If there was someone to choose to mentor their first film festival, board members for the Shatford Centre/Okanagan School of the Arts went straight to the top.
Renowned Canadian documentary filmmaker and chair of the Documentary Organization of Canada, Pepita Ferrari, is mentoring the Shatford Centre for their first film festival called We Love Documentary. She also is hosting the screenings and a pair of workshops. Ferrari said it is a wonderful event that the Shatford Centre is putting on to help spread information on how documentaries are made.
“There is nothing like experiencing a documentary with a room full of people then discussing it after,” said Ferrari.
The filmmaker said there is a push for documentary to be made into Canada’s national artform and a petition of support can be signed at www.thepetitionsite.com.
“Documentary has really had a major connection to how it got started with Canada. Nanook of the North was one of the world’s first documentaries, and it was shot in Canada. The first head of the National Film Board of Canada was the person who coined the word documentary,” said Ferrari. “There is a huge history that is embedded here in Canada. We are really internationally known for our connection to documentary and hopefully we can keep that alive.”
The selections Ferrari made for the We Love Documentary film festival reflect a diverse style and theme. The first film, Chasing Ice, will be shown at 7 p.m. on Friday, Oct. 19.

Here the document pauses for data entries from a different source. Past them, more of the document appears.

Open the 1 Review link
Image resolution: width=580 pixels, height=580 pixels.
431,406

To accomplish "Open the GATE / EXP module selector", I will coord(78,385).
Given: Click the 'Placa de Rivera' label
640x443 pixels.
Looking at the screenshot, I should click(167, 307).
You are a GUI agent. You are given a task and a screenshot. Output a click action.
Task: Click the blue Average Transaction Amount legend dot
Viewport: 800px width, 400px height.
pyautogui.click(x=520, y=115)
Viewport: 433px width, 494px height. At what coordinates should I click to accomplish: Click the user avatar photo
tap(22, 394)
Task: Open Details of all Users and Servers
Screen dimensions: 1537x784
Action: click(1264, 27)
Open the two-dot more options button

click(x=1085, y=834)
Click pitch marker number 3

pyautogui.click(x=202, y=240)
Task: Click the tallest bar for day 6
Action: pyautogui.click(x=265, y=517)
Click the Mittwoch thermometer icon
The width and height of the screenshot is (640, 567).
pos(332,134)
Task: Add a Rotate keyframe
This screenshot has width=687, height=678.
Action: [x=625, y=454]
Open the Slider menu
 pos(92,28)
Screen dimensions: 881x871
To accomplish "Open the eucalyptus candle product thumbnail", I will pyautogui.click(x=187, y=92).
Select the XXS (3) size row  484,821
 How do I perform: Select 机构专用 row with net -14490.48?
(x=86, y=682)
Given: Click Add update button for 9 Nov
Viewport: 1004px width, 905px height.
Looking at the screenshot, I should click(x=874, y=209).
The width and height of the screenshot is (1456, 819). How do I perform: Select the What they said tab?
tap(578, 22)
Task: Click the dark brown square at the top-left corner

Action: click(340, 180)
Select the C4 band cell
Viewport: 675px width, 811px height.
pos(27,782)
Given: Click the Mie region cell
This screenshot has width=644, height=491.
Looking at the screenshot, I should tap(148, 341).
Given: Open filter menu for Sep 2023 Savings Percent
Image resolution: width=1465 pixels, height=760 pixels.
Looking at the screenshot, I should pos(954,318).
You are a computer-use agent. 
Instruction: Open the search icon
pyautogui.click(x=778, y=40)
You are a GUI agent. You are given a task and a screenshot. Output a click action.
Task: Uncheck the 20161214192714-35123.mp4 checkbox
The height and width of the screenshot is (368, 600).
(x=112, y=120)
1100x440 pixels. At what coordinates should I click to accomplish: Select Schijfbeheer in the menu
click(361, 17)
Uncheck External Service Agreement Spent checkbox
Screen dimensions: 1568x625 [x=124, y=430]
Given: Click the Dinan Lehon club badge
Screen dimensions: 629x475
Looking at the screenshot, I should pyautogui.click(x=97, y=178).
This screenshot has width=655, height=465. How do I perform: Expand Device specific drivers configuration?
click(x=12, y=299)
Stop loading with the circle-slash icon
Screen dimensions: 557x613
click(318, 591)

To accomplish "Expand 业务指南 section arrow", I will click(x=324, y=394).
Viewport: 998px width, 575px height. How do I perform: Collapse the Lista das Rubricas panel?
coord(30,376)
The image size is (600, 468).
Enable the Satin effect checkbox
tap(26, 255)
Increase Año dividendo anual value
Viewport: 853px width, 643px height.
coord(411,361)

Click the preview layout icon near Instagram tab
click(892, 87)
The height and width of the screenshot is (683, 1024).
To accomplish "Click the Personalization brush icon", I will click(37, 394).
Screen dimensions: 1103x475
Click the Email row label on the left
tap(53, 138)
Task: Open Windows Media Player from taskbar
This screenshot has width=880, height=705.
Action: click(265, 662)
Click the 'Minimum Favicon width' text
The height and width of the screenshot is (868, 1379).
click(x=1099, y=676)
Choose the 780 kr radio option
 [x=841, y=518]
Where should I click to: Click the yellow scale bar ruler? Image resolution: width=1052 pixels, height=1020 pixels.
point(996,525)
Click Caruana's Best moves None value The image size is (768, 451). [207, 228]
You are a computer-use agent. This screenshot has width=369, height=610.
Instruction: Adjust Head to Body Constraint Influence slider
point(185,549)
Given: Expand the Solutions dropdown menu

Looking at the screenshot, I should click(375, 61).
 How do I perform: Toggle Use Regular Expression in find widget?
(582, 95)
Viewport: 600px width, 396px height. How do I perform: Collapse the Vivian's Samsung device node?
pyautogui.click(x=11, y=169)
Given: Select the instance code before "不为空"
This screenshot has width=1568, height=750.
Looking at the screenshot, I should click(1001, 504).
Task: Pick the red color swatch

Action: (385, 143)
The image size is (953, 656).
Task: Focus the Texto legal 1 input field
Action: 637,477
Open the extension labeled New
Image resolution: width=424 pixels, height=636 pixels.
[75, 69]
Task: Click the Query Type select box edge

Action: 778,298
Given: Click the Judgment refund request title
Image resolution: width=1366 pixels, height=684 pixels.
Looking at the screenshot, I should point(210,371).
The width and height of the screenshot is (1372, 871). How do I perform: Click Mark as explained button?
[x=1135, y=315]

“It is done with a National Geographic photographer as the main personality in the film and it combines his personal journey and challenge he set himself to document to what is happening to the big glaciers in the world. At the same time, it is using his photography, which is quite stunning and potent,” said Ferrari.
On Saturday a double-bill, starting at 2 p.m., features Bone Wind Fire and Koop. Bone Wind Fire is a short (30 minutes) documentary of an intimate journey into the hearts, minds and eyes of Georgia O’Keeffe, Emily Carr and Frida Kahlo — considered three of the most remarkable 20th century artists. The film uses the women’s own words, taken from their letters and diaries, to reveal their individual creative processes.
The second film is focused on Wanda Koop, who was named by Time Magazine as one of Canada’s best artists. Ferrari said she first saw this at the Festival of Films on Art in Montreal and a comment from an audience member reflected on the strength of the documentary.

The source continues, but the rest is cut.